Oscar a bien un pouvoir particulier de super-héros : celui de voyager dans le temps et permettre au lecteur d'entrer dans la saga familiale et l'histoire dominicaine. le roman relate trois adolescences, celles d'Oscar, de Lola et de Beli. Lola déteste sa mère, Beli, élevée par sa tante la Inca à Saint Domingue. Beli a eu une vie inimaginable, extraordinaire et dramatique alors que la vie l'avait fait naître dans une famille aisée de la bourgeoisie dominicaine. Or, à l'époque de la dictature féroce exercée par le Trujillo, Rafael Trujillo, il est dangereux pour un père d'avoir une très belle fille, adolescente, à la maison et de la cacher afin de l'éloigner de sa convoitise de prédateur sexuel. le père de Beli osa soustraire sa fille à l'appétit lubrique du dictateur provoquant la chute et la perte de sa famille. Par miracle, après de multiples embrouilles, tombant de Charybde en Scylla, Beli devenue esclave est sauvée par sa tante. Or, Beli est si belle qu'elle attire la convoitise des hommes et qu'elle a le malheur de tomber amoureuse d'un fidèle du Trujillo au point qu'il lui en cuira et qu'elle devra fuir aux Etats-Unis, dans le New Jersey où elle donnera naissance à ses deux enfants.

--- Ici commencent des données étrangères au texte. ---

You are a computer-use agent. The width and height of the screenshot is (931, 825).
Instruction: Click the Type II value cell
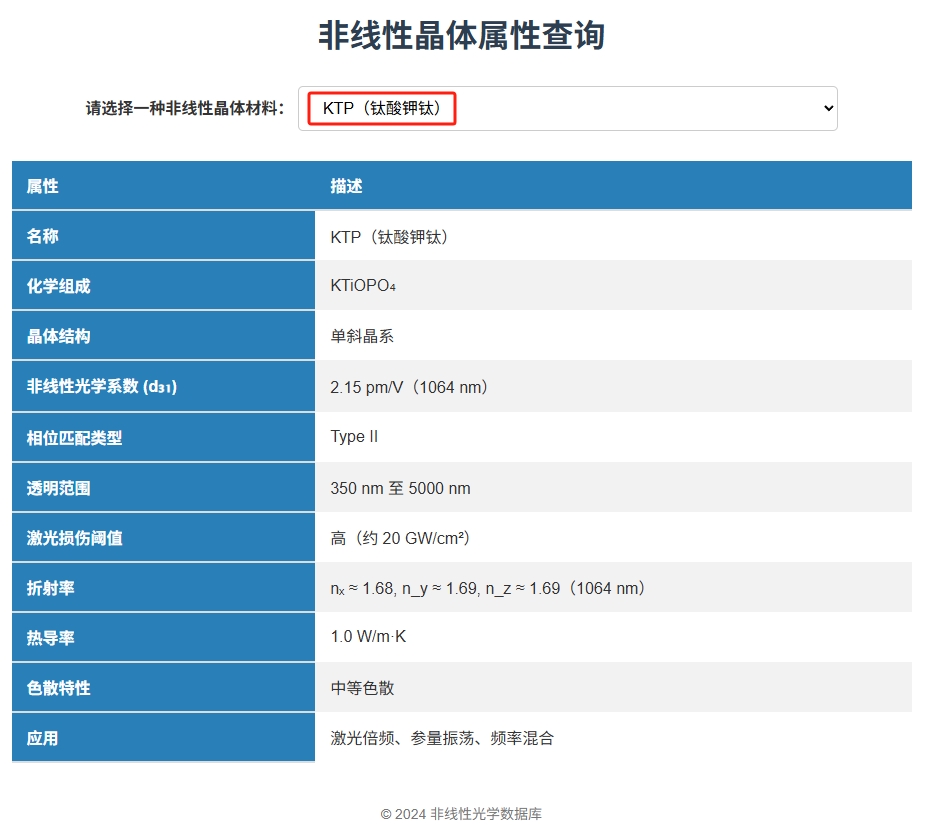[x=354, y=437]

« La brève et merveilleuse vie d'Oscar Wao » est un roman tellement foisonnant que je m'y suis perdue plus d'une fois avant de m'adapter au rythme de la narration et à l'écriture si particulière de l'auteur qui mêle les mots en espagnol, les expressions des Caraïbes à sa langue d'adoption ce qui n'est guère aisé à rendre dans la traduction française. Cet inconvénient est vite oublié parce que le récit virevoltant est passionnant. Junot Diaz entrelace les registres de langues et les genres littéraires. On passe de la comédie au drame le plus noir, du burlesque au tragique, du réalisme au surnaturel, de la profondeur des idées à la crudité, parfois éprouvante, des mots et des scènes, du récit classique à l'exubérance baroque. C'est un pur plaisir que de se laisser porter par l'inventivité littéraire de l'auteur. Ce qui m'a également désarçonnée c'est l'alliage, cité ci-dessus, de deux langues mettant en valeur du spanish connu, les onomatopées, les jurons et autres interjections imagées, de tics de langage, de verlan et d'autres inventions plus cocasses les unes que les autres. Sans compter les notes de bas de page où la frontière entre la parodie et les précisions historiques est d'une minceur fragile.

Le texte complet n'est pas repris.